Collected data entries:
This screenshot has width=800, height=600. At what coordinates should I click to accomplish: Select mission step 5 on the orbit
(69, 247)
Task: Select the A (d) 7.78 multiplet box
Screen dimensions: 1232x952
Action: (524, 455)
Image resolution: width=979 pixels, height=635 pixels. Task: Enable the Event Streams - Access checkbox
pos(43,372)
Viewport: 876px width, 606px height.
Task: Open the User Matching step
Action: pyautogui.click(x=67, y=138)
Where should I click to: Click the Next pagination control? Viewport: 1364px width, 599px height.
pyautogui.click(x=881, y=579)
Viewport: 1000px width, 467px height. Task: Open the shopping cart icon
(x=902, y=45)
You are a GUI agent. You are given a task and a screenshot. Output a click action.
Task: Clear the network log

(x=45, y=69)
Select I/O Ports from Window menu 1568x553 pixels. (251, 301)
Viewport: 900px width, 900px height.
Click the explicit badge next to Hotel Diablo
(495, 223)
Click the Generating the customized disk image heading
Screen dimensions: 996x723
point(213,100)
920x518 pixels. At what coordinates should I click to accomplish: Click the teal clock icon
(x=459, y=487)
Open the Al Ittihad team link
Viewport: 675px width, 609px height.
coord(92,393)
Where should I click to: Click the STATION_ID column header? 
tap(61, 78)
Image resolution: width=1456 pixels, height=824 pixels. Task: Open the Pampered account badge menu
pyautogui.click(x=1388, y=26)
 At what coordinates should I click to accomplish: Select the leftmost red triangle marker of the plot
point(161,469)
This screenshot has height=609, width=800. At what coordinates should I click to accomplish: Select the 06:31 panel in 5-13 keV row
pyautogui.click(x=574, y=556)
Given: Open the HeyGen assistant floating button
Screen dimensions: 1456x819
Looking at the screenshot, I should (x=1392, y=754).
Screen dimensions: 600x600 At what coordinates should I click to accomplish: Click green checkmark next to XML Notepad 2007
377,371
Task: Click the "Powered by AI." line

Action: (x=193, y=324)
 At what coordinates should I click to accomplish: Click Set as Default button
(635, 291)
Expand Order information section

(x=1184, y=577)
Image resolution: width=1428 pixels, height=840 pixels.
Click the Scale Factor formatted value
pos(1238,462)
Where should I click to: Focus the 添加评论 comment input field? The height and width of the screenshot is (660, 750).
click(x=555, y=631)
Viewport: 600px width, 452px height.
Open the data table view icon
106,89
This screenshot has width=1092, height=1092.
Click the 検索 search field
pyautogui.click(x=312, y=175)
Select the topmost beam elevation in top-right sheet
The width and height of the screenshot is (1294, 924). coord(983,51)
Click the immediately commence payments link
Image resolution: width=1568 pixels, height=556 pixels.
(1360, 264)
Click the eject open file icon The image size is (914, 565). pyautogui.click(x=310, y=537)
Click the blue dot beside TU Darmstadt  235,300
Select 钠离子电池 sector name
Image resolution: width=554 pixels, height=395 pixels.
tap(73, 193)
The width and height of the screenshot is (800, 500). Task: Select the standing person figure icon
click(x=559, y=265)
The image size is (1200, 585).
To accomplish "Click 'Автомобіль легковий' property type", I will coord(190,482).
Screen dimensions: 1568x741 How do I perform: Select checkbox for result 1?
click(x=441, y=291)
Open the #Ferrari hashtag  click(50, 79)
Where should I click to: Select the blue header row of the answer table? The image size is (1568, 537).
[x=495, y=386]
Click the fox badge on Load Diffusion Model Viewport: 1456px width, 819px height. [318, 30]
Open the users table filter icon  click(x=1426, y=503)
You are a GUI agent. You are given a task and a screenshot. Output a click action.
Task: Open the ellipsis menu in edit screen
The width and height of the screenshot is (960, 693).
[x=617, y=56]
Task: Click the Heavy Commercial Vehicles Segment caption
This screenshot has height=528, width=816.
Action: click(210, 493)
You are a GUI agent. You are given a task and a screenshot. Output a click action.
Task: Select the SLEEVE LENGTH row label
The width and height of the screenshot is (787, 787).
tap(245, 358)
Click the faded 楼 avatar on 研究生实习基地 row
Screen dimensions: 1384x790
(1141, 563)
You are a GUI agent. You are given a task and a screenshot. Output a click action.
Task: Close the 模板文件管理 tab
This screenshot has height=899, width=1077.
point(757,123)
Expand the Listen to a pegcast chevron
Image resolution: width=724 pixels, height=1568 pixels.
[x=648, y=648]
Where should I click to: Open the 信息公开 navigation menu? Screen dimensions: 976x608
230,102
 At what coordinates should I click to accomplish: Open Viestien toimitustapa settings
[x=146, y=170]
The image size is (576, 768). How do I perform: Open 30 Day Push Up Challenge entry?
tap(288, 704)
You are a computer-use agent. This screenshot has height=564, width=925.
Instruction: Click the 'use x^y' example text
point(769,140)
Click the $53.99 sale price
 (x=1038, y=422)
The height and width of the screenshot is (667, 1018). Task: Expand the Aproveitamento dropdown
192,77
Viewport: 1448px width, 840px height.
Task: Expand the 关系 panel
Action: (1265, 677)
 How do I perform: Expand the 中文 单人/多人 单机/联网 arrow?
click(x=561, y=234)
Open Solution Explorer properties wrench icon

Task goal:
Rewrite the lines of every item above as a JSON list of strings, one string per line, with blank lines omitted.

The completed task:
[
  "This screenshot has width=800, height=600. At what coordinates should I click to accomplish: Select mission step 5 on the orbit",
  "(69, 247)",
  "Task: Select the A (d) 7.78 multiplet box",
  "Screen dimensions: 1232x952",
  "Action: (524, 455)",
  "Image resolution: width=979 pixels, height=635 pixels. Task: Enable the Event Streams - Access checkbox",
  "pos(43,372)",
  "Viewport: 876px width, 606px height.",
  "Task: Open the User Matching step",
  "Action: pyautogui.click(x=67, y=138)",
  "Where should I click to: Click the Next pagination control? Viewport: 1364px width, 599px height.",
  "pyautogui.click(x=881, y=579)",
  "Viewport: 1000px width, 467px height. Task: Open the shopping cart icon",
  "(x=902, y=45)",
  "You are a GUI agent. You are given a task and a screenshot. Output a click action.",
  "Task: Clear the network log",
  "(x=45, y=69)",
  "Select I/O Ports from Window menu 1568x553 pixels. (251, 301)",
  "Viewport: 900px width, 900px height.",
  "Click the explicit badge next to Hotel Diablo",
  "(495, 223)",
  "Click the Generating the customized disk image heading",
  "Screen dimensions: 996x723",
  "point(213,100)",
  "920x518 pixels. At what coordinates should I click to accomplish: Click the teal clock icon",
  "(x=459, y=487)",
  "Open the Al Ittihad team link",
  "Viewport: 675px width, 609px height.",
  "coord(92,393)",
  "Where should I click to: Click the STATION_ID column header? ",
  "tap(61, 78)",
  "Image resolution: width=1456 pixels, height=824 pixels. Task: Open the Pampered account badge menu",
  "pyautogui.click(x=1388, y=26)",
  " At what coordinates should I click to accomplish: Select the leftmost red triangle marker of the plot",
  "point(161,469)",
  "This screenshot has height=609, width=800. At what coordinates should I click to accomplish: Select the 06:31 panel in 5-13 keV row",
  "pyautogui.click(x=574, y=556)",
  "Given: Open the HeyGen assistant floating button",
  "Screen dimensions: 1456x819",
  "Looking at the screenshot, I should (x=1392, y=754).",
  "Screen dimensions: 600x600 At what coordinates should I click to accomplish: Click green checkmark next to XML Notepad 2007",
  "377,371",
  "Task: Click the \"Powered by AI.\" line",
  "Action: (x=193, y=324)",
  " At what coordinates should I click to accomplish: Click Set as Default button",
  "(635, 291)",
  "Expand Order information section",
  "(x=1184, y=577)",
  "Image resolution: width=1428 pixels, height=840 pixels.",
  "Click the Scale Factor formatted value",
  "pos(1238,462)",
  "Where should I click to: Focus the 添加评论 comment input field? The height and width of the screenshot is (660, 750).",
  "click(x=555, y=631)",
  "Viewport: 600px width, 452px height.",
  "Open the data table view icon",
  "106,89",
  "This screenshot has width=1092, height=1092.",
  "Click the 検索 search field",
  "pyautogui.click(x=312, y=175)",
  "Select the topmost beam elevation in top-right sheet",
  "The width and height of the screenshot is (1294, 924). coord(983,51)",
  "Click the immediately commence payments link",
  "Image resolution: width=1568 pixels, height=556 pixels.",
  "(1360, 264)",
  "Click the eject open file icon The image size is (914, 565). pyautogui.click(x=310, y=537)",
  "Click the blue dot beside TU Darmstadt  235,300",
  "Select 钠离子电池 sector name",
  "Image resolution: width=554 pixels, height=395 pixels.",
  "tap(73, 193)",
  "The width and height of the screenshot is (800, 500). Task: Select the standing person figure icon",
  "click(x=559, y=265)",
  "The image size is (1200, 585).",
  "To accomplish \"Click 'Автомобіль легковий' property type\", I will coord(190,482).",
  "Screen dimensions: 1568x741 How do I perform: Select checkbox for result 1?",
  "click(x=441, y=291)",
  "Open the #Ferrari hashtag  click(50, 79)",
  "Where should I click to: Select the blue header row of the answer table? The image size is (1568, 537).",
  "[x=495, y=386]",
  "Click the fox badge on Load Diffusion Model Viewport: 1456px width, 819px height. [318, 30]",
  "Open the users table filter icon  click(x=1426, y=503)",
  "You are a GUI agent. You are given a task and a screenshot. Output a click action.",
  "Task: Open the ellipsis menu in edit screen",
  "The width and height of the screenshot is (960, 693).",
  "[x=617, y=56]",
  "Task: Click the Heavy Commercial Vehicles Segment caption",
  "This screenshot has height=528, width=816.",
  "Action: click(210, 493)",
  "You are a GUI agent. You are given a task and a screenshot. Output a click action.",
  "Task: Select the SLEEVE LENGTH row label",
  "The width and height of the screenshot is (787, 787).",
  "tap(245, 358)",
  "Click the faded 楼 avatar on 研究生实习基地 row",
  "Screen dimensions: 1384x790",
  "(1141, 563)",
  "You are a GUI agent. You are given a task and a screenshot. Output a click action.",
  "Task: Close the 模板文件管理 tab",
  "This screenshot has height=899, width=1077.",
  "point(757,123)",
  "Expand the Listen to a pegcast chevron",
  "Image resolution: width=724 pixels, height=1568 pixels.",
  "[x=648, y=648]",
  "Where should I click to: Open the 信息公开 navigation menu? Screen dimensions: 976x608",
  "230,102",
  " At what coordinates should I click to accomplish: Open Viestien toimitustapa settings",
  "[x=146, y=170]",
  "The image size is (576, 768). How do I perform: Open 30 Day Push Up Challenge entry?",
  "tap(288, 704)",
  "You are a computer-use agent. This screenshot has height=564, width=925.",
  "Instruction: Click the 'use x^y' example text",
  "point(769,140)",
  "Click the $53.99 sale price",
  " (x=1038, y=422)",
  "The height and width of the screenshot is (667, 1018). Task: Expand the Aproveitamento dropdown",
  "192,77",
  "Viewport: 1448px width, 840px height.",
  "Task: Expand the 关系 panel",
  "Action: (1265, 677)",
  " How do I perform: Expand the 中文 单人/多人 单机/联网 arrow?",
  "click(x=561, y=234)",
  "Open Solution Explorer properties wrench icon"
]